Identify each line in the listing below that contains the word "computer", and copy those lines.

━━━━━ Records supplied

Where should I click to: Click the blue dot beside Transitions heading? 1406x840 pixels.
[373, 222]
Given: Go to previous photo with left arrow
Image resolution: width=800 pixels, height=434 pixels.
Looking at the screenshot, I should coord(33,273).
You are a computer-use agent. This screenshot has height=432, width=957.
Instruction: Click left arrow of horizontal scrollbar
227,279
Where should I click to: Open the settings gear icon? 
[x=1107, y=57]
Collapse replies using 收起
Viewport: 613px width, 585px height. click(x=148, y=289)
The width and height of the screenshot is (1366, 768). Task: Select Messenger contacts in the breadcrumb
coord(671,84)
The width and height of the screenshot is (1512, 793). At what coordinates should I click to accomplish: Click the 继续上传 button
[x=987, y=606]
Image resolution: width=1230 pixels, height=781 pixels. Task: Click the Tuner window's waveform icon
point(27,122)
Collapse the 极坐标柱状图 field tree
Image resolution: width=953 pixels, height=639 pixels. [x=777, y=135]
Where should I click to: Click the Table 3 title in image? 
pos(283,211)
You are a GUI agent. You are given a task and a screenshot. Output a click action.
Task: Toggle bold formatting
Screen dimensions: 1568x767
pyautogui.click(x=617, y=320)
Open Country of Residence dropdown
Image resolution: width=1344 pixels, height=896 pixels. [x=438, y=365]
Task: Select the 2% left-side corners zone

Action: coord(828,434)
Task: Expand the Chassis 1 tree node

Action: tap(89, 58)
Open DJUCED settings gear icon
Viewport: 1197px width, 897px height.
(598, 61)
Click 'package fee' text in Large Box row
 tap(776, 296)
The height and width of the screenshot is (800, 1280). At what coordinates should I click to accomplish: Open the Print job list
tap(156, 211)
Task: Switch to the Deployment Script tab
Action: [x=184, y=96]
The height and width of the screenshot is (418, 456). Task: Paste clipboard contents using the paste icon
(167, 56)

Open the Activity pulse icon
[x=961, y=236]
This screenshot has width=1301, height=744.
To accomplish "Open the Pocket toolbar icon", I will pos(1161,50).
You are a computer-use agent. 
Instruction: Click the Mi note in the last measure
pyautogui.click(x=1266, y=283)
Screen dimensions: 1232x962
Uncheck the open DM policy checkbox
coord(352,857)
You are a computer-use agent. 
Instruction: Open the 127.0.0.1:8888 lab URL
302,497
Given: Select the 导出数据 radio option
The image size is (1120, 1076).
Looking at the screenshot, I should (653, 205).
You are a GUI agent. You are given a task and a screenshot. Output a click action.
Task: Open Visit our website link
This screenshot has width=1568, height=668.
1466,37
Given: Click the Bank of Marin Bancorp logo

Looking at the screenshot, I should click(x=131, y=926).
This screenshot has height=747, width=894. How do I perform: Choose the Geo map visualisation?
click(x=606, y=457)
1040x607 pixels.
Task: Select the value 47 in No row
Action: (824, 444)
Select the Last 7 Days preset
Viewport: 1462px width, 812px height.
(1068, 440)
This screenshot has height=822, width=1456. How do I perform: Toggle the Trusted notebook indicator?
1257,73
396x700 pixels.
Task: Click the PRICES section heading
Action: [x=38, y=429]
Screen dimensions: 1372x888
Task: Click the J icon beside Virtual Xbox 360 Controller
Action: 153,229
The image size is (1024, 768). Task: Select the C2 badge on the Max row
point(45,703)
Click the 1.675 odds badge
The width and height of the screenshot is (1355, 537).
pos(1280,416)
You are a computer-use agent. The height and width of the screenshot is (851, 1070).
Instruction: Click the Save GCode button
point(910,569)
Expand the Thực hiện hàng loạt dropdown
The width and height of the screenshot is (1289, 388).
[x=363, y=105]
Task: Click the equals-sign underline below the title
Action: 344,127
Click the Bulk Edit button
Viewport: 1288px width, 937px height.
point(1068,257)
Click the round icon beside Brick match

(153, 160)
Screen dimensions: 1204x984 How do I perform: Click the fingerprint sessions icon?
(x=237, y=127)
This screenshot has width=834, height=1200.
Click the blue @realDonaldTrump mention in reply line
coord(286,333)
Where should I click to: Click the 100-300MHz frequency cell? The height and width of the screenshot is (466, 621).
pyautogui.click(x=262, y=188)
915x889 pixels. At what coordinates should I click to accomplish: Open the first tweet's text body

━━━━━━━━━━

## Solution for this exercise
You are a computer-use agent. This screenshot has height=432, width=957.
You are a computer-use agent. 
You are a computer-use agent. 
You are a computer-use agent. The height and width of the screenshot is (851, 1070).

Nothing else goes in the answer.